Ben: Don’t forget the motherload of bullshit ‘evidence’–he identifies evo-psych as the source of his wisdom.
Eric @ 4 –
Well I never liked that subtitle, because it sounds so hideously smug…plus of course it’s the very trap you indicate: it invites people to say “but you’re talking fashionable nonsense yourself!!1” That’s why I removed it. Of course anyone might be talking fashionable nonsense at any time. Maybe you’re right, maybe I am – but then again the nonsense that Mr Memo talked is also exceedingly fashionable. Boy is it ever. One word for that is “backlash” and we’re all soaking in it.
And four scientists don’t equate to “scientists who know about the subject.” There are more than four scientists who fit that description.
It’s convenient to forget that Computer Science was heavily populated by women until it became prestigious and lucrative. After all that’s what the film Hidden Figures was partly about.
Putting my biologist’s hat on, evopsycho nonsense is as removed from real science as you can get.
After Mirzakhani, another heroine of mine (never met her but met a close colleague who was effusive in praise of both her work and her humanity).
https://www.nytimes.com/2017/08/07/science/women-mathematicians-maryam-mirzakhani-marina-ratner.html
(But I don’t think Mr. Memo should have been fired. That’s just easy window dressing for Google. They have a lot more to answer for.
And evolutionary psychology – studied neutrally – has nothing to do with institutionalized sexism… or fashionable postmodernism.)
Helene: Right now, Evopsych seems to be at the stage of alchemy and astrology–there’s probably lots of completely valid measurements and correlations that have been found buried in the glut of papers, but until they develop genuine scientific rigor, the field is going to continue producing vast amounts of just-so stories and utter bilge-water.

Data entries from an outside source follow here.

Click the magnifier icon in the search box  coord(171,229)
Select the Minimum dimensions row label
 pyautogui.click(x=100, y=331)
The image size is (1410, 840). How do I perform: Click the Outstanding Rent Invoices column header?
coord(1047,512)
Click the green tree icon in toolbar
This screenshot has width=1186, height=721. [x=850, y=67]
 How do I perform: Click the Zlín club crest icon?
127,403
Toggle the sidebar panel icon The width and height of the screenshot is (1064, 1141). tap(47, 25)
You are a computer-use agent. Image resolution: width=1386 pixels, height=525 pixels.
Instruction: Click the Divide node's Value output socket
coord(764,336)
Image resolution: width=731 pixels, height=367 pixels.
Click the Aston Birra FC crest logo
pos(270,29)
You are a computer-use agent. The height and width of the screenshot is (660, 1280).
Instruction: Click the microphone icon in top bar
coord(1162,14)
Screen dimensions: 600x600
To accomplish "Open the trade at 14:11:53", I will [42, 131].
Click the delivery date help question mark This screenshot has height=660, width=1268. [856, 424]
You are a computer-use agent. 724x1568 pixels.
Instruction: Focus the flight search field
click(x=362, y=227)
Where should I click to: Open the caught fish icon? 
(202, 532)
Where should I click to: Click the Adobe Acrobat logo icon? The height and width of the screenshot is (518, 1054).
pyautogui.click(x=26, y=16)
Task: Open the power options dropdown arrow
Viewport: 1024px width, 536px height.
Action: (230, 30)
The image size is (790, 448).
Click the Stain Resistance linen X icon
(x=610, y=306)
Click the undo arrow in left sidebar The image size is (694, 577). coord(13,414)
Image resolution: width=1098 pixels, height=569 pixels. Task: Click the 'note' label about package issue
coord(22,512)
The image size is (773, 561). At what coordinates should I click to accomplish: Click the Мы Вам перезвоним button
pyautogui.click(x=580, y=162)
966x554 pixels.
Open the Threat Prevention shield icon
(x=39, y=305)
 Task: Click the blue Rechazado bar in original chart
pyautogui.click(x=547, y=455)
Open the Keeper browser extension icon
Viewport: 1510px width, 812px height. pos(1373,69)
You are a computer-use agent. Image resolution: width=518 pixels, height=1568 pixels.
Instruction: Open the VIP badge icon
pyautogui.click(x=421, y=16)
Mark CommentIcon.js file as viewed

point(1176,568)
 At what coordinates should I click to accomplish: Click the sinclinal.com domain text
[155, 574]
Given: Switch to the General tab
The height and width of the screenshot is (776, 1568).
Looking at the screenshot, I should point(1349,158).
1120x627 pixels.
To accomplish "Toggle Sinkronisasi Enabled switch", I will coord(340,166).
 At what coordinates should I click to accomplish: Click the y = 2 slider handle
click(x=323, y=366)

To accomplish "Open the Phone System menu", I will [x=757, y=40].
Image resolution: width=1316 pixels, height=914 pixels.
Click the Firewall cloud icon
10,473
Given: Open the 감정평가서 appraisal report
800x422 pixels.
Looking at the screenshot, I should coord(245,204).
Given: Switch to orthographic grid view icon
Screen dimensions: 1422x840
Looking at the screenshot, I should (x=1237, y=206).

And while we’re on overlooked mathematicians, few can rival Amalie Noether… a shoo-in for the Fields had she lived.
http://www.nytimes.com/2012/03/27/science/emmy-noether-the-most-significant-mathematician-youve-never-heard-of.html
Freemage @9
I’ll take Steven Pinker’s work – and opinion – over your, um, appraisal.
Steven Pinker is a bright guy, no doubt about it. He also seems to be an empiricist from what I can figure. This is a pretty common approach in the bits of evopsych I’ve dipped into. Look at associations, explain them in a way that fits your pre-conceived bias. It’s largely why ‘babble’ is often added to the end of evopsych. Until the field adopts a more rigorous approach to the scientific method – hell, until it adopts the scientific method – it’s actually just a bunch of (largely) dudes using statistics out of context. The field needs to address issues like culture and socialisation, confounding factors and structural mechanisms. It especially needs to stop using population averages, devoid of any correction or control for culture and socialisation, to justify the treatment and behaviour of individuals.
Until that happens I’ll continue to treat it with significantly less weight than sociology, let-alone biology.